From 1941 and 1945 until our graduations from high school, my brother and I spent each summer, from the time school got out until it started again in the fall, at camp with my mother. My father joined us on weekends and during his vacation. My grandparents came over from Peterborough often, and after my grandmother died in 1951, my grandfather joined us for dinner every night. We took occasional breaks to go to organized camp or to take a trip to the ocean or across the country.

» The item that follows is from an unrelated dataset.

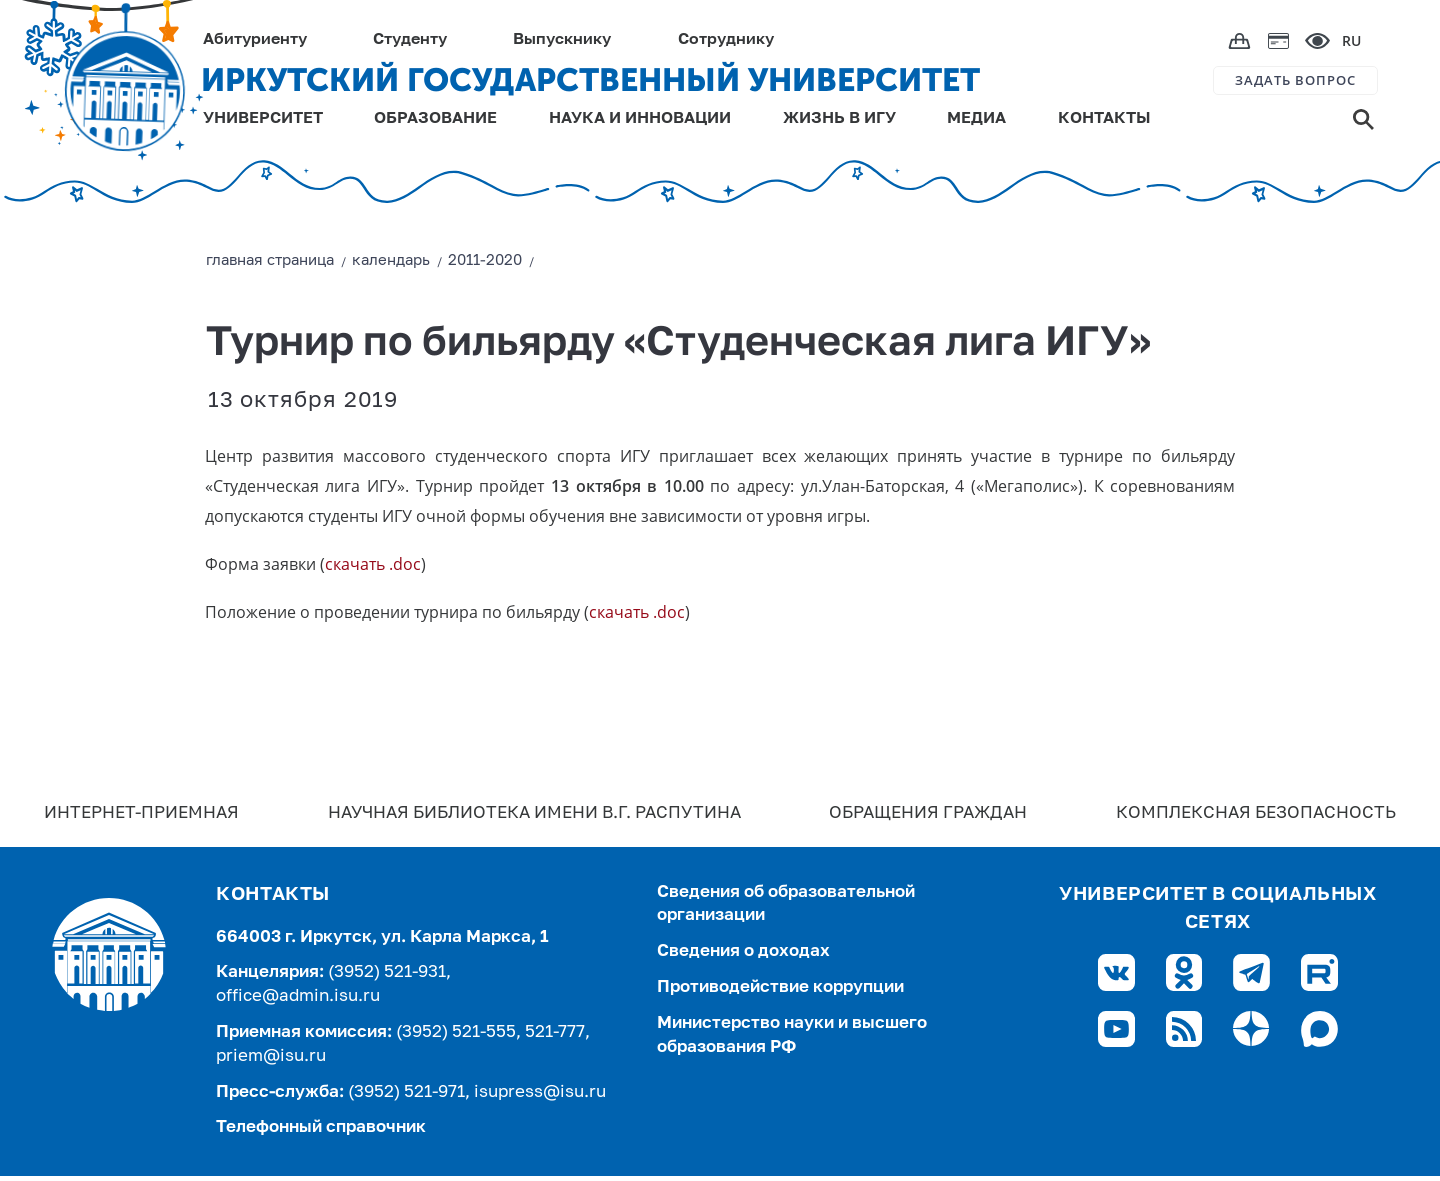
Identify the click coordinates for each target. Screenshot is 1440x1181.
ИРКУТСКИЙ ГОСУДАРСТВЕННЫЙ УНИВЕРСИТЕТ (590, 80)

But for most of the summer we played with friends at the lake. My very best friend was Mary Elizabeth Boyle, who came to the first cottage on the lake for the entire summer also. We met when we were about six years old, and we spent every summer together until we were about fourteen years old. We were often joined by Carolyn Parrott when she came over from Peterborough.
We put on shows in our “badminton court” and spent a lot of the summer practicing acts for the show — puppets, marionettes, music, plays, etc. We recruited other kids to perform with us. I think Johnny Abbott played the trumpet, and Robin and Jere Morris did some sort of act. We charged people on the lake ten cents for admission to our shows, and we donated the proceeds (always supplemented by a $25 donation from Grampy Kyes) to the Crotched Mountain Rehabilitation Center building fund. My mother took several of us up to the Crotched Mountain Rehabilitation Center after it was built to help organize all of the books that were donated to their library (she was a librarian). And my mother took Mary Elizabeth, Carolyn, my brother, and me to the country club in Peterborough for square dancing lessons with Ralph Page and Duke Miller. We did all sorts of craft projects, and we played numerous card games (especially with David Abbott). And at the end of the summer, when Grandma Boyle’s camp was out, we played rousing games of hide and seek in the camp woods with Mary Elizabeth’s brothers, Gerard, Bob, and Joe, and with Roger Buxton, sometimes Stuart Draper, sometimes Billy, Johnny, and David Abbott, and sometimes Robin and Jere Morris.
My own children, Julie and Amy Huberman, grew up coming to the lake every summer. We never spent the entire summer here, but we came for some time every summer, and a few times we spent several weeks. They are both devoted to this place and return as often as they can. They planned weddings in Peterborough and Greenfield, with events at Sunset Lake. They feel as if it is their “real” home.
The fifth generation, Emma (born in 2005) and Beth (born in 2008) Skennerton, live in Australia and can’t come very often. Emma, however, has visited once (in 2007) and looks forward to coming again soon.